D'ailleurs Tristan et Yseult sont un couple fasciné par la mort, la mort n'est pas une fatalité mais au contraire une délivrance, qui leur permettra de vivre éternellement ensemble. Leur amour n'est rendu possible que par des potions, que par une malédiction. Ils s'aiment à se damner. Leur sort est scellé, leur désir d'amour est leur désir de mourir. Wagner joue de cela, psychanalyste avant l'heure à grand renfort de métaphores marines. Mais aussi nietzschéen, forcément, car il y a quelque chose de la transcendance par l'amour ou par la mort, qui conduit au même état, à devenir éternel, supérieur, immortel. Tristan et Yseult ne sont pas des êtres reliés au commun des mortels. Leur immense duo vocal de quarante minutes, oeuvre dans l'oeuvre, les coupe de tout le reste du monde. Ils vivent un amour épuré, infini, éternel. Rien ne pourra s'y opposer. Ils ne sont pas de ce monde. Ils sont déjà morts.
Et puis, l’amour soudainement s’arrête. Tristan, blessé mortellement, exulte. L’acte III rompt radicalement avec la légèreté. La première mesure à peine battue que l’auditeur est plongé dans le désespoir. Il est saisi par la mort qui accoure. Que de noirceur dans cette musique ! Ces cordes sévères et graves sonnent le glas, la fin des temps.

***

▶ **Consigne**:
Répondez aux questions suivantes à partir du texte sur Tristan et Yseult ci-dessus.
(a) Combien de temps dure le duo vocal des deux amants ?
(b) Par quoi leur amour est-il rendu possible ?
(c) Quel acte rompt radicalement avec la légèreté ?

▶ **Données disponibles**:
***

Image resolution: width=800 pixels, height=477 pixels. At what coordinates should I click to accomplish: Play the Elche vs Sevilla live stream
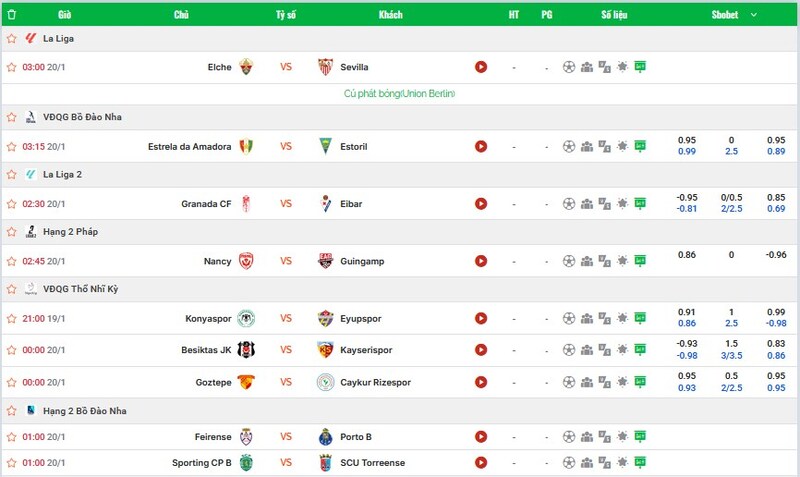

***

▶ **Corrigé**:
(a) Il dure quarante minutes.
(b) Il n'est rendu possible que par des potions, que par une malédiction.
(c) C'est l'acte III.